Extracellular vesicles (EVs), including exosomes and microvesicles, play a major role in the transport of biomolecules and nucleic acids, including mRNAs, within the human body. As a result, in recent years, EVs have emerged as promising carriers for nucleic-acid-based therapeutics owing to their intrinsic biocompatibility, their ability to cross physiological barriers and their low immunogenicity. Unlike LNPs, EVs, including exosomes, are endogenously produced by the body's cells and lead to lower levels of inflammatory responses. Moreover, strategies to cheaply and easily produce large quantities of exosomes have been developed.
We previously reported a cellular nanoporation (CNP) method in which transient nanometric pores were created on the surface of source cells to allow for the large-scale loading of full-transcript mRNAs into secreted EVs. Here, by using a mouse model of acute photoaging that closely mimics the pathophysiological features of aging-damaged skin in humans, we show the utility of exosome-based COL1A1 mRNA therapy to replace dermal collagen-protein loss as an anti-aging treatment for photoaged skin. To improve the efficiency of mRNA delivery and retention, we also show that the delivery of collagen mRNA via a hyaluronic acid (HA) microneedle (COL1A1-EV MN) patch allows for a more efficient distribution of mRNA in the dermis, resulting in durable collagen-protein engraftment and in an improved treatment of wrinkles in photoaged skin.

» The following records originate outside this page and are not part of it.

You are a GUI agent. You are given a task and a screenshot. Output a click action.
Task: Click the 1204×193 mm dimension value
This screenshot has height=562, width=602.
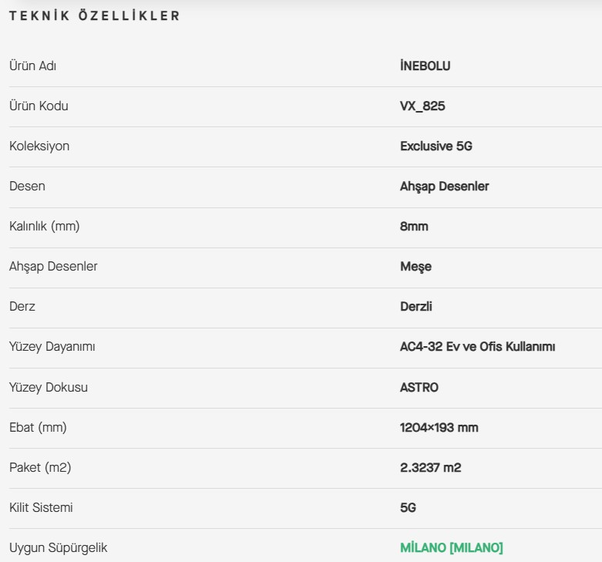pos(439,427)
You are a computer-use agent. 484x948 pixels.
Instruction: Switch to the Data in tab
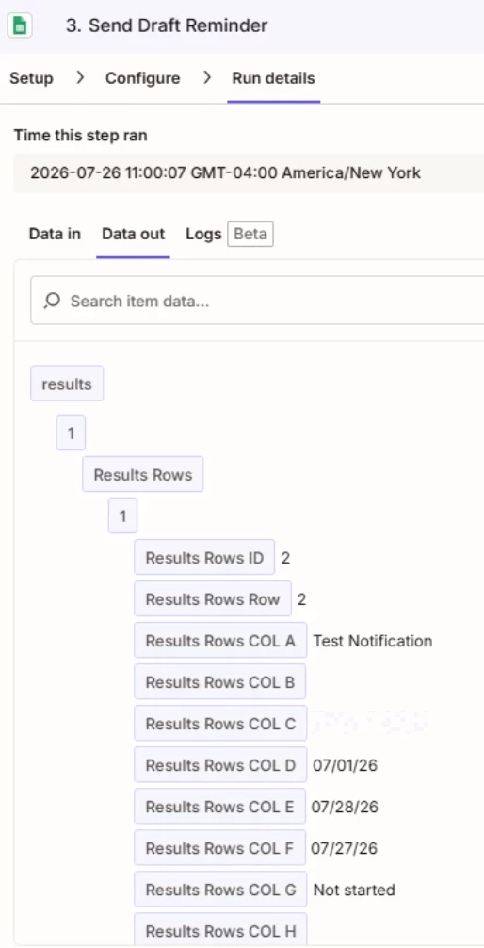[55, 234]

The cosmetics area always seems promising due to the extremely large amount of consumer demand in this area.
I was thinking that Liz Parish and BioViva could make use of this. Rather than using expensive AVV viral vectors to get a protein like follistatin produced in the body (liver) they could use mRNA and these extra cellular vesicles to produce follistatin in the skin (tempoarily to boot).
Further, if they could use the fusogenic (FAST) proteins that Oisin/Entos are using to fuse their lipid particles to cells (and an Ento subsidary Aegis Life are using in their room temperature stable DNA covid vaccine) then you could perhaps have a room temperature stable DNA based gene therapy microneedle patch... which you could mail to people while thumbing your nose at the FDA, rather than requiring people to make a trip down to Colombia.
If Colvelent Bioscience's catalytic antibodies for Amyloid Beta and Tau protein tangles work, or look like they might work, thumbing the nose with this gene therapy could actually save millions of lives that FDA caution might condeem to an early grave.
Of course the cosmentics market with a mail order DNA therapy for collagen might be a good starting point/cash cow to enable other life saving interventions like AB catalysing catabodies later.